陰嚢の腫れ、陰嚢の痛み
急性陰嚢症とは
急性陰嚢症とは、陰嚢に突然激しい痛みや腫れが生じる病気の総称です。放置すると重篤な状態を引き起こす可能性があるため、緊急性の高い疾患として迅速な診断と適切な治療が不可欠です。原因は様々ですが、代表的なものに精索捻転、精巣上体炎などがあります。そのほか 陰嚢の腫れを起こす疾患として精索静脈瘤、陰嚢水腫、精巣腫瘍などがあります。
精索捻転(せいさくねんてん)
概要
精巣へ血液を送る血管や神経が通っている精索がねじれてしまい、精巣への血流が途絶える病気です。発症から6-8時間以内に治療を行わないと、精巣が壊死してしまう可能性があります。
症状
- 突然の激しい陰嚢の痛み
- 下腹部や鼠径部の痛みを伴うこともあります
- 陰嚢の腫れ、発赤
- 患側の精巣が挙上(通常よりも高い位置にある)している
- 触診で精巣の硬化や圧痛を認める
好発年齢
6歳以下の男児に多いですが、思春期前後の年齢層でも起こりえます。
治療
用手的整復にてねじれが戻らない場合には、壊死を防ぐために緊急手術が必要になることがあります。時間が経過していた場合には精巣摘出が必要となることがあります。対側の精巣も将来的に捻転を起こす可能性があるため、同時に固定術を行うことが多いです。
精巣上体炎(せいそうじょうたいえん)
概要
精巣の隣にある精巣上体に細菌感染や炎症が生じる病気です。
症状
- 徐々に始まる陰嚢の痛み
- 陰嚢の腫れ、発赤、熱感
- 排尿痛、頻尿、尿道からの分泌物を伴うことがあります
- 程度が強い場合は発熱を認めます
- 触診で精巣上体の腫脹と圧痛を認める
原因
細菌感染(尿路感染症の原因菌、性感染症の原因菌など)が主な原因です。
治療
抗菌薬の投与が中心となります。安静、冷却などの対症療法も行われます。
精索静脈瘤(せいさくじょうみゃくりゅう)
概要
精巣から心臓へ戻る静脈の弁が機能不全を起こし、静脈が拡張して瘤(こぶ)のようになる病気です。通常は無症状のことが多いですが、瘤の中で血流が逆流、うっ滞することで痛みや違和感を認めることがあります。

◆ **演習問題**
#1 上の課題文によると、精索捻転では発症から何時間以内に治療を行わないと精巣が壊死する可能性がありますか。
#2 上の課題文のうち「急性陰嚢症とは、陰嚢に突然」で始まる段落を、主な事実を残して箇条書きにまとめてください。

◆ **提供資料**
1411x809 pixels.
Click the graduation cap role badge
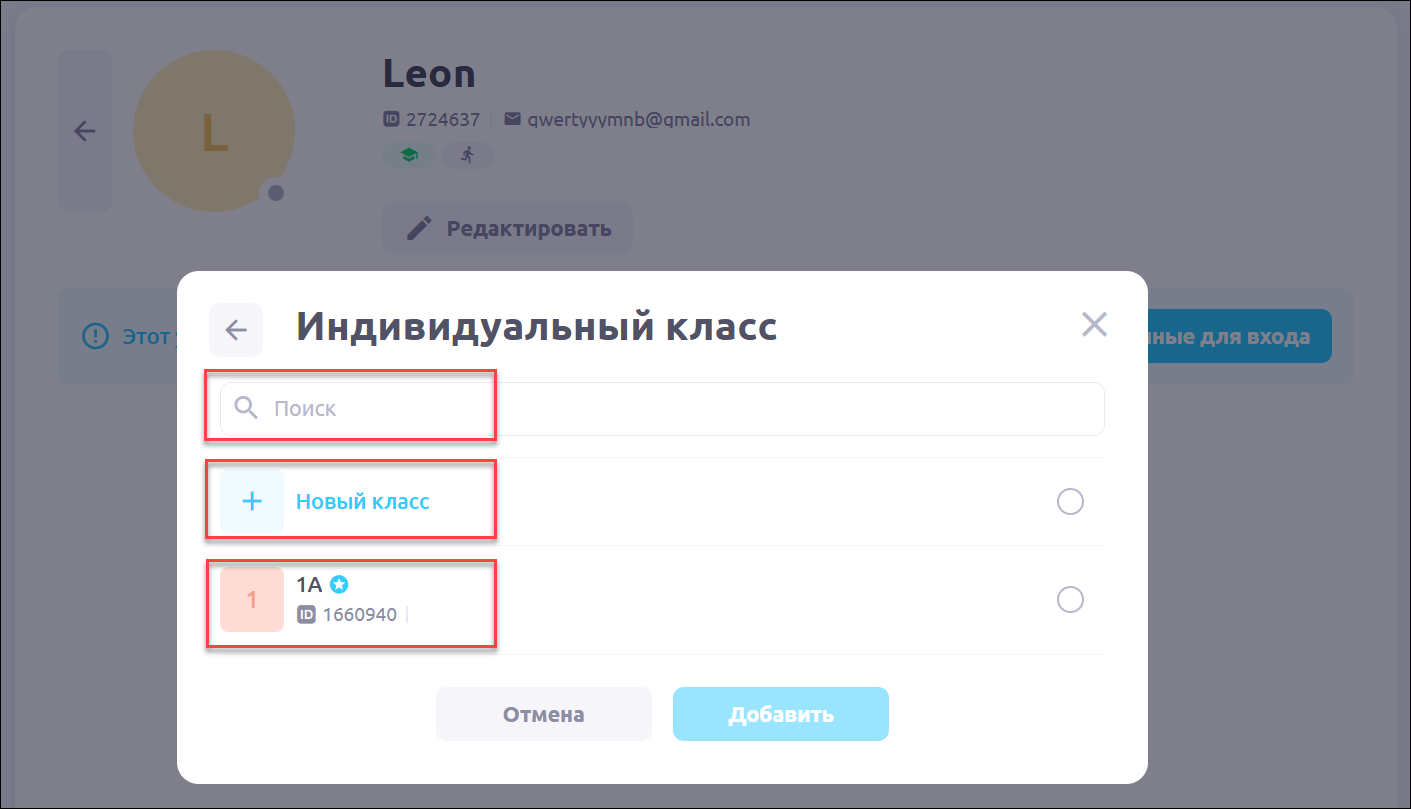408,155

...

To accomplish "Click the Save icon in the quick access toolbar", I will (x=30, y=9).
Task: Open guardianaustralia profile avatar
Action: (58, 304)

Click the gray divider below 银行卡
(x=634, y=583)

◆ **問題の解答**
#1 6-8時間以内です。

#2
- 急性陰嚢症は、陰嚢に突然激しい痛みや腫れが生じる病気の総称
- 放置すると重篤な状態を引き起こす可能性があり、迅速な診断と適切な治療が不可欠
- 代表的な原因は精索捻転、精巣上体炎など
- ほかに陰嚢の腫れを起こす疾患として精索静脈瘤、陰嚢水腫、精巣腫瘍などがある